Except—well, now she
had
changed. Having Kit and Barney had changed her. Things that would never have crossed her mind as worrying were now troubling her, mundane things like security and fatigue, and the sharing of anxious, fragile burdens like Kit’s propensity for unhappiness. She didn’t know if she felt like this because of hormones and motherhood, or because Rachel and Anthony’s concern for her had infected her and made her believe things were the matter that would never have entered her head to matter if left to themselves. She just knew, with a heavy heart, as she laid a shiny little row of courgettes on the grass strip that edged her allotment, that Ralph’s current money and employment worries and his family’s urgent and vocal concern were getting to her in a way that nothing had ever got to her before, and were knotting her stomach, and her mind, and making her look at her children as if her urgent and only duty towards them was to shield them from harm.
And Ralph would not talk to her. He was the same as he always was with the children, affectionate and even interested in his intermittent way, but he would not discuss any of his business troubles with her. Petra, who had never even had a bank account before she met the Brinkleys, knew that the bank had refused Ralph something he could not operate without, which was presumably a loan, but she did not know why this
refusal spelled disaster, or what degree of disaster it meant. When she thought about having, perhaps, to leave their house, she only felt fear that Kit and Barney would lose the familiarity of their shared bedroom, but when she had tried to voice this alarm to Ralph, he had simply said, hardly looking at her, “You can always go to Mum’s, can’t you? Take the boys to live with Mum and Dad.”
She straightened up and looked across the allotment. It was a bright day with a nursery-rhyme sky of small, solid white clouds decorating an expanse of satisfactory blue.
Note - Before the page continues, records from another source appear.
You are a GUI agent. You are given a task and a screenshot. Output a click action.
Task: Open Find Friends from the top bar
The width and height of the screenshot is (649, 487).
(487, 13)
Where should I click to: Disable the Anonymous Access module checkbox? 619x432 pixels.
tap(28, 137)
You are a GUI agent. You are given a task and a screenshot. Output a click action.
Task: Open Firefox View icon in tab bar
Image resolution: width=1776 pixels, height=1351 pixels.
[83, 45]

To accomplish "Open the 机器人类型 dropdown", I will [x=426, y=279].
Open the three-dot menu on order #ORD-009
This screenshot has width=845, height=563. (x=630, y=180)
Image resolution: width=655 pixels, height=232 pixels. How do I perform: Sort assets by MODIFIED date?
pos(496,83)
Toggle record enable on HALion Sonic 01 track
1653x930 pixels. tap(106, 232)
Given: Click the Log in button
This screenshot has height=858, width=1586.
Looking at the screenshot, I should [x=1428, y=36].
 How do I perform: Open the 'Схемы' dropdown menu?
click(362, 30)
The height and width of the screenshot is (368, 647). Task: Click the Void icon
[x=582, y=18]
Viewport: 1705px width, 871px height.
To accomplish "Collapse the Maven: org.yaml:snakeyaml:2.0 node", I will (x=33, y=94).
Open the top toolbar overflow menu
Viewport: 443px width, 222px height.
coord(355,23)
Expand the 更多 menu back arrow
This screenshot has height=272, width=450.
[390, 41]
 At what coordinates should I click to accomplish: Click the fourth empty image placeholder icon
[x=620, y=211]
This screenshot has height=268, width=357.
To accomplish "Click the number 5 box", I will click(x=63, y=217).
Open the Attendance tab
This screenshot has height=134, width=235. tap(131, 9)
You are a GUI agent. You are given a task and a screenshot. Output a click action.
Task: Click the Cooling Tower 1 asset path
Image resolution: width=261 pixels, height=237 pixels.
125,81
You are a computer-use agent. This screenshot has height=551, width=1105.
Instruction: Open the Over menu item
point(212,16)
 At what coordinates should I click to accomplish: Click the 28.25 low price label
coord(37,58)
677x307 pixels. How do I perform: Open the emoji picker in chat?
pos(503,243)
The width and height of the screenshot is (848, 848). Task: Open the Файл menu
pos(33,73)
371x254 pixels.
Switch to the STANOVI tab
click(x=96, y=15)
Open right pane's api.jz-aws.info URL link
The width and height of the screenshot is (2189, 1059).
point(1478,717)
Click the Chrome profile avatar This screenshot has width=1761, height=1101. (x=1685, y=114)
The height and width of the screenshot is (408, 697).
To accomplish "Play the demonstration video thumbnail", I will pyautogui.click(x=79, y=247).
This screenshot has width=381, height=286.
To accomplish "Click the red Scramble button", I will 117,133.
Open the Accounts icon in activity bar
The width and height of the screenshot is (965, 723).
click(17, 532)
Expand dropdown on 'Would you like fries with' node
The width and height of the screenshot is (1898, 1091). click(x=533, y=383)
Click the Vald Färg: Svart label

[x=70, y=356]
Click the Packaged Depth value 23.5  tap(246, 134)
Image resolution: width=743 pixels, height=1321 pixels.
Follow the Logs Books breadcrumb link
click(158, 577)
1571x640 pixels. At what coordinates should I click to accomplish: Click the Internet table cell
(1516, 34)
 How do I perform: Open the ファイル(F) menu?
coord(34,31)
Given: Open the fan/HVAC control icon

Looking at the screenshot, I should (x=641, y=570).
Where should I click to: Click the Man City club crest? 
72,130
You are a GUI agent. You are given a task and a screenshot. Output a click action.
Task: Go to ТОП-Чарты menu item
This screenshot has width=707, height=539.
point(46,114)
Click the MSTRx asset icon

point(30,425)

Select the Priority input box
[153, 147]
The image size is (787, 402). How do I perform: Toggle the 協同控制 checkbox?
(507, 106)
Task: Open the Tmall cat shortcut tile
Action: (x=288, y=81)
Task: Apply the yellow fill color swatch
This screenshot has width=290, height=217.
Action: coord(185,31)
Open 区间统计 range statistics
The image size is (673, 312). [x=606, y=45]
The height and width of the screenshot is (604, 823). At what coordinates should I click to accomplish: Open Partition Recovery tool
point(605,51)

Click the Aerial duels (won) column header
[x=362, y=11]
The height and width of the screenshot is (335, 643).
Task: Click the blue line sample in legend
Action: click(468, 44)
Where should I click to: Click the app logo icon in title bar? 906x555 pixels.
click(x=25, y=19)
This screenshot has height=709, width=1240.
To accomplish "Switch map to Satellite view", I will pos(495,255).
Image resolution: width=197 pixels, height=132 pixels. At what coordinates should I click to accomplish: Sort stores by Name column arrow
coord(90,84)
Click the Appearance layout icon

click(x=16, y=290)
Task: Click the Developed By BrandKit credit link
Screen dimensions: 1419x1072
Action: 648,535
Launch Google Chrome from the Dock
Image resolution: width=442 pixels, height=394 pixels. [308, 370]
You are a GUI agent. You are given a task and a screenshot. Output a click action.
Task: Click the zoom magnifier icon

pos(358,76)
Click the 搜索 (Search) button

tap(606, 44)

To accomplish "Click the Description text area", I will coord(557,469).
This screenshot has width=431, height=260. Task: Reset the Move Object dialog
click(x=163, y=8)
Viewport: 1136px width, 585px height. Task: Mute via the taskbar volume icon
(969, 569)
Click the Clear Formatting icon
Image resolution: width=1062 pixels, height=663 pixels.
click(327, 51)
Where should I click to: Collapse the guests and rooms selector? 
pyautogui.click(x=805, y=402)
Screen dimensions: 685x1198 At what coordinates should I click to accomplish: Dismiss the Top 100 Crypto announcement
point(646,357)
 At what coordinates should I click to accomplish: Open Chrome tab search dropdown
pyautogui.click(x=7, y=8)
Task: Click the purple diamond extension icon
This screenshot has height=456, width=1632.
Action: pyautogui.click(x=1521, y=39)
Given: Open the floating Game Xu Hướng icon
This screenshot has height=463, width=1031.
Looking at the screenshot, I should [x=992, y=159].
Kit, squatting beside his truck, was filling it with pebbles, which he was piling in carefully, one by one. Barney, under the dappled shade of the lilac bush, was asleep, his hands clasped comfortably on his belly like a caricature alderman. It was lovely, peaceful and contented and safe. Petra looked down at her sneakers, stained where Barney had dropped a buttered cracker upside down. It was perfect, yet she could see only how frail it was, how temporary, how susceptible to being destroyed by the prospect of going home to Ralph’s silent fury with himself for having let them all down. She wondered, with a sudden wild pang of nostalgia, where the peace of mind she used to have when there was only a fiver in her pocket, and a drawing class in prospect, had gone.
She crossed the allotment and crouched down by Kit.
“What are those for?”
Kit didn’t look at her.
“To make a wall.”
“What kind of wall?”
Kit went on piling.
“So the bad guys don’t get in.”
“What bad guys? What do you know about bad guys?”
Kit shrugged.
“There aren’t any bad guys,” Petra said. She leaned forward.
“There aren’t any. And if there were, I’d look after you. I wouldn’t let them come.”